Yani bir tanesi kesin verilerden, diğeri ise olasılıkların en güçlü şekillendirdiği dalgaya göre oluşan bilgilerden oluşuyor.
Bilinci, bu çerçevede; kesin ve net verilerle, olasılığa dayalı belirsiz verilerin işlenmesi sonucu oluşan bir irade olarak niteleyebilirim.
Özgür irade bunun neresinde? Olasılığa dayalı belirsiz verilerde...
Bizler bu olasılıklar içinde, en güçlü olasılığı "seçme eğiliminde-umudunda" olsak da, daha zayıf bir olasılığı "seçme ihtimalimiz her zaman eşit."
Bilincin evrenin temel değerlerinden biri olduğuna inanıyorum.
Hatta, Yaratıcının "yarattığı insan" kavramı ile "salt bilinci" kast ettiğini düşünüyorum.
Her ne kadar fiziksel vücudumuza çok bağımlı olsak da, bunlar algı yanılsaması.

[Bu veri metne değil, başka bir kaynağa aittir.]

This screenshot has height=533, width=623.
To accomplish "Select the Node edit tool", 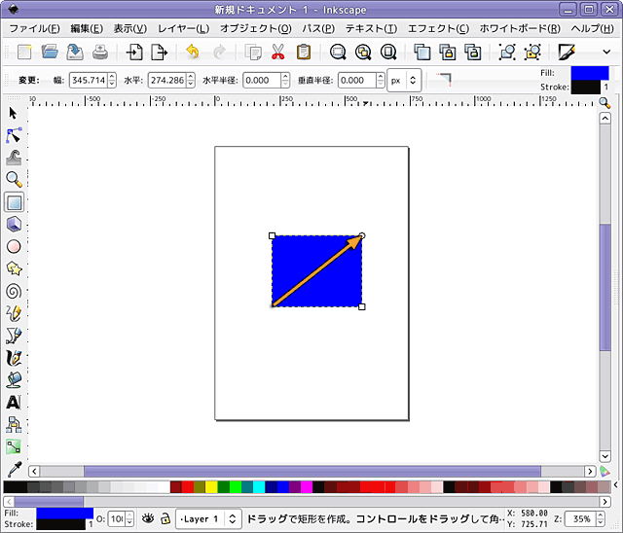I will 14,135.
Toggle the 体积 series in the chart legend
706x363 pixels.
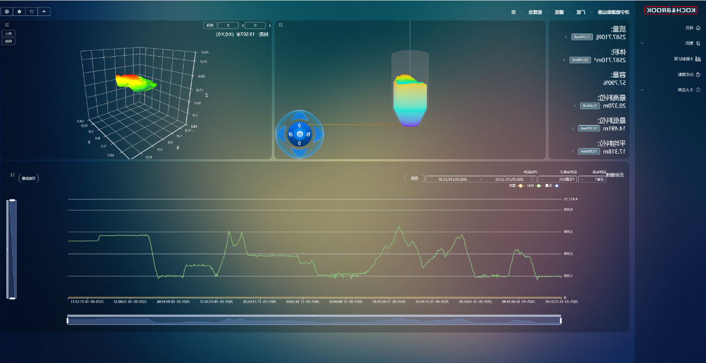(x=535, y=186)
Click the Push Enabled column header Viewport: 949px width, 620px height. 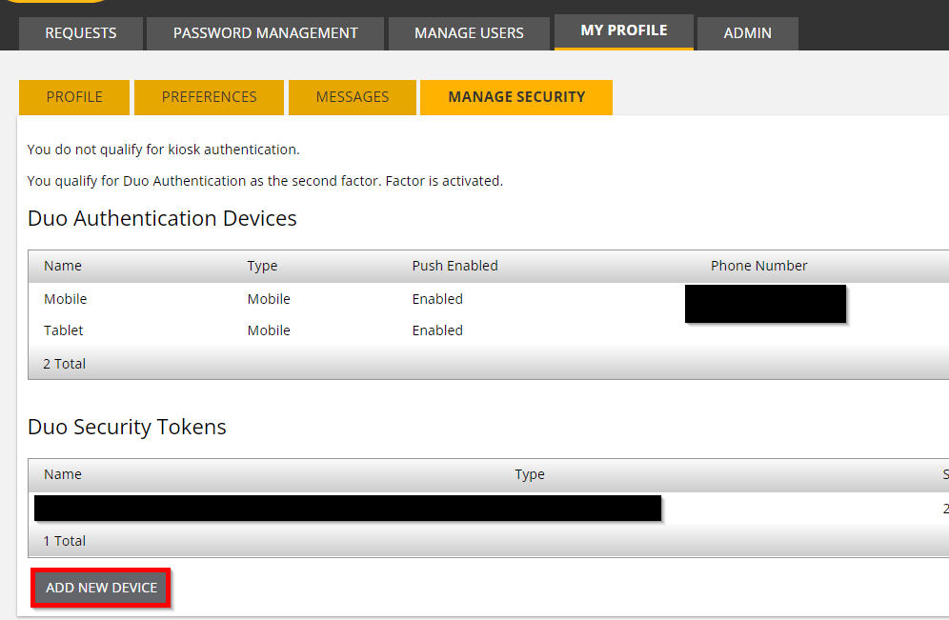pos(454,266)
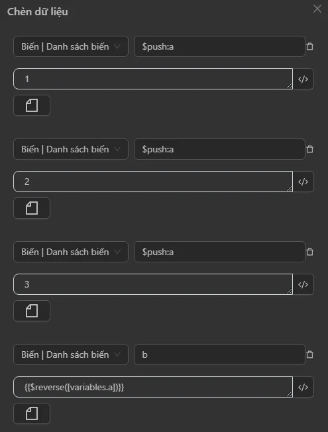
Task: Click the file icon button below value 2
Action: [x=32, y=208]
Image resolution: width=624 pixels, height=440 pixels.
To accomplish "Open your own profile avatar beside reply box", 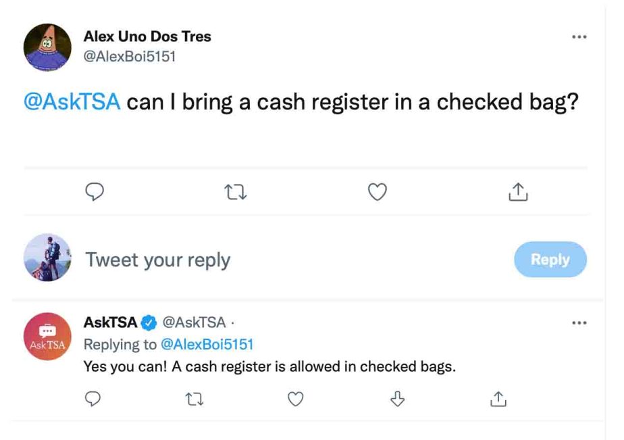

Yani belli bir bilinç düzeyine ulaşmış, geçmiş her canlı " yaratılmış insan" olarak nitelenebilmeli.
Bu bizi yaratılışın evrenselliğine ve genişliğine götürür. Bir çok başka gezegendeki hayat ihtimalini, ruhsal açıdan kabul edilebilir kılar.
Tabii vücuduna aşırı bağımlı düşünenleri de ciddi bir bunalıma sokar. Yaratılmışların en şereflisinin vücutları değil de, bilinçleri-akılları olunca sadece...
Böyle bir durumda bize verilen yaşam, bilincin geliştirilmesi, güçlendirilmesi, güzelleştirilmesi için bir hediye olur.
(Bu tanım, çoğu insan tanımlı biyolojik yaratığın işine gelmeyecek çünkü kabul ederlerse, tüm yaratılmış varlıklara saygı ve sevgi duymak zorunda kalacaklar. Evrim bile bu yaratılışın sebepler-sonuçlar zincirinin bir parçası olur.)
Diğer yandan, kendimizden aşağı gördüğümüz, bilinçsiz olarak tanımladığımız canlılarında kısmı de olsa bilinci olduğunu kabullenmel zorunda kalırız. Sosyalleşme ve gelişme düzeylerine bağlı olarak, net sonuçlara göre irade içeren tepkileri oransal olarak düşük iken, belirsiz verilere göre tepkileri daha yoğun olan canlılar. Yani duygusal tepkileri daha yoğun canlılar.